--- Start PROVIDED PASSAGE ---

Tuesday, November 6, 2018

Faster Ocean Warming Means We Need Net Zero Emissions Sooner

The total amount of heat added to the Earth’s oceans since 1991 is about 60% higher than mean values previously measured, according to a new study published in the journal Nature on October 31, 2018.  The authors, Laure Resplandy and a team of coworkers from the U. S., China, France and Germany, made this evaluation using a completely alternative way of measuring how much heat is retained by the oceans (see Details below).

It has been understood for many years that about 90% of the heat retained by the Earth system (ocean, melting glaciers, land and air) is absorbed by the oceans.  This is graphically depicted in the following image, which shows the excess amounts of heat from each of the four main contributors to the total increase in heat content of the entire Earth system since 1971.
 
Accumulation of heat in the Earth system’s components over 1970-2011, referenced to assigning zero for 1971, in zettajoules (where “zetta” signifies 1021, i.e., 1 followed by 21 zeros, or one trillion billion joules of heat).  One joule is the amount of heat needed to warm 1 gram of water by 0.24°C (0.43°F).  Following the color code scheme shown at the top, it is seen that the ocean (light gray) accounts for more than 90% of the total incremental heat and that the air (deep red), our atmosphere, accounts for only about 1-2% of the total in 2011.
 
 
Now the authors conclude that the rate at which the Earth system has been warming, i.e., the excess rate at which the Earth retains heat from the sun’s radiation instead of re-radiating that heat out into space, is about 60% higher than previously evaluated; a recent such estimate appears in the Fifth Assessment Report of the Intergovernmental Panel on Climate Change (IPCC), issued in 2013-2014.
  
To help understand this result, Dr. Resplandy says “[i]magine if the ocean was only 30 feet deep. Our data shows that it would have warmed by 6.5°C (11.7°F) every decade since 1991. In comparison, the estimate of the last IPCC assessment report would correspond to a warming of only 4°C (7.2°F) every decade.  This means that the amount of excess heat absorbed by the Earth system because of man-made global warming increases the global average temperature more than earlier estimated. This finding is a warning that Earth’s temperature is more sensitive to absorbed heat, so that humanity has less leeway remaining for limiting the increase in the global average temperature.

--- End PROVIDED PASSAGE ---

(SET TASK 1):
In the ocean warming article, which countries are named as home to the team of coworkers who wrote the study?
(SET TASK 2):
Continue the article on faster ocean warming, picking up right after its final sentence.

--- Start RECORDED DATA ---

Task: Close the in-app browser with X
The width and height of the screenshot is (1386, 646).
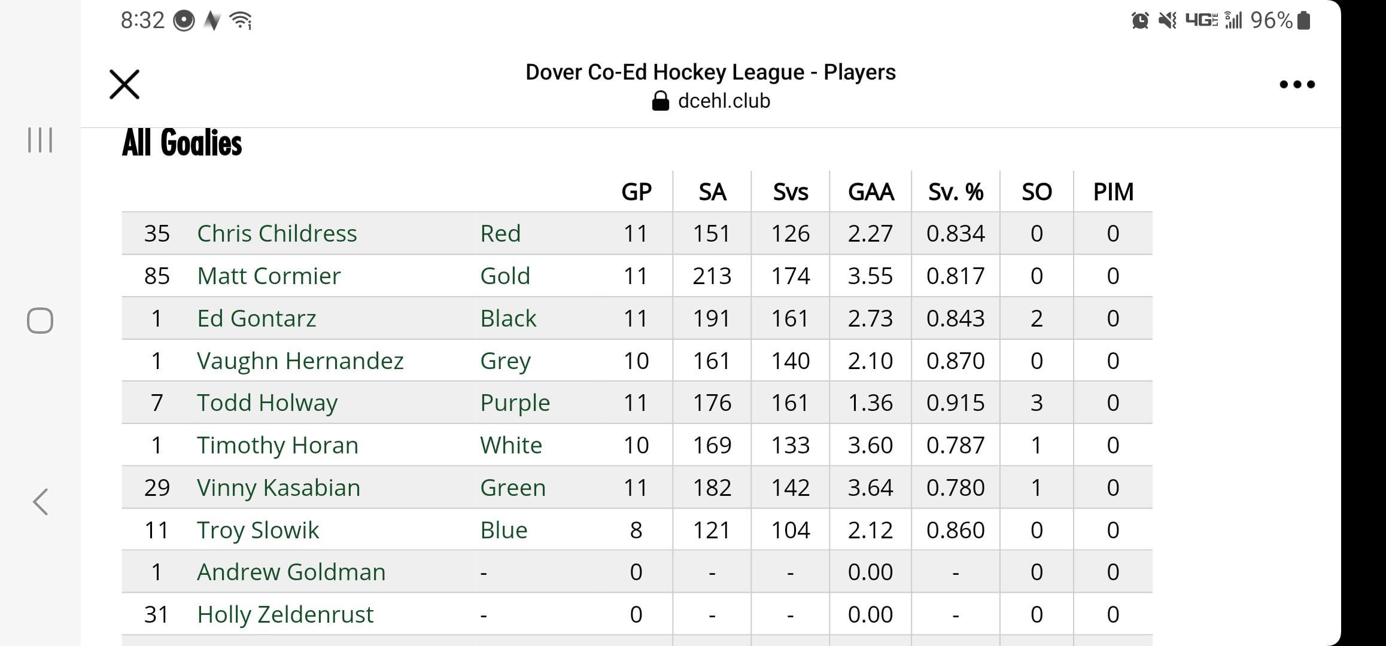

--- End RECORDED DATA ---

(EXERCISE RESPONSE 1):
The U.S., China, France and Germany.

(EXERCISE RESPONSE 2):
  
The latter global average, the surface air global average, is the value commonly broadcast to the public about global warming, not the increasing oceanic heat content.  The Paris Agreement of 2015 set as its goal limiting the increase of the global average air temperature to less than 2.0°C (3.6°F) above the pre-industrial value by the end of this century, with a strong recommendation to be more ambitious by aspiring to limit warming to 1.5°C (2.7°F).   
 
This new finding reported by Resplandy and coworkers provides strong support for the IPCC’s most recent warning to humanity.  In October 2018 it separately reported that our annual rates of emitting greenhouse gases (those that contribute to warming of the planet such as carbon dioxide) are increasing even more rapidly than thought as recently as 2015 when the Paris Agreement was reached.  The IPCC now declares that it is very urgent that, to avoid worse consequences, the countries of the world have to work toward limiting the total global temperature increase to 1.5°C by 2050, which is lower and sooner than the 2.0°C limit originally set as the goal for 2100 in the Paris Agreement.  This has to be accomplished by worldwide reduction of annual emission rates toward zero by that date. 
 
The reason for this urgency is that the global average temperature depends, in almost a straight-line fashion, on the total accumulated atmospheric burden of greenhouse gases.  It does not depend on annual emission rates.  To keep the total greenhouse gas level as low as possible – thus limiting temperature rise – annual emission rates have to fall toward zero as soon as possible.  
 
Conclusion
 
The authors’ results support their conclusion that “ocean warming is at the high end of previous estimates, with implications for policy-relevant measurements of the Earth response to climate change, such as [how rapidly the Earth responds] to greenhouse gases and the thermal component of sea-level rise” (recognizing that part of sea-level rise is due to expansion of the water in the ocean as its temperature increases).   
 
A main policy consideration would be that humanity has to drastically reduce the annual rate at which we emit greenhouse gases, by as much as 25% faster than previously recommended.  Many groups are working to achieve a net emission rate of 0% by 2050, i.e., transforming the world’s entire energy economy to use of only renewable energy (including also other contributions such as increasing forestation and permanently injecting carbon dioxide deep underground).  We all have to transform our individual actions, and subscribe to dramatically different policies, in order to establish this radical new energy economy. 
 
Details
 
The method for obtaining ocean temperature measurements since 2007 uses robotic buoys dispersed across the oceans that directly measure the temperature; they automatically descend to various depths in the ocean for their measurements, then resurface to relay their data to land databases.  Earlier data were gathered from fewer buoys on the surface or at only shallow depths.  Such measurements provide results such as shown in the image above.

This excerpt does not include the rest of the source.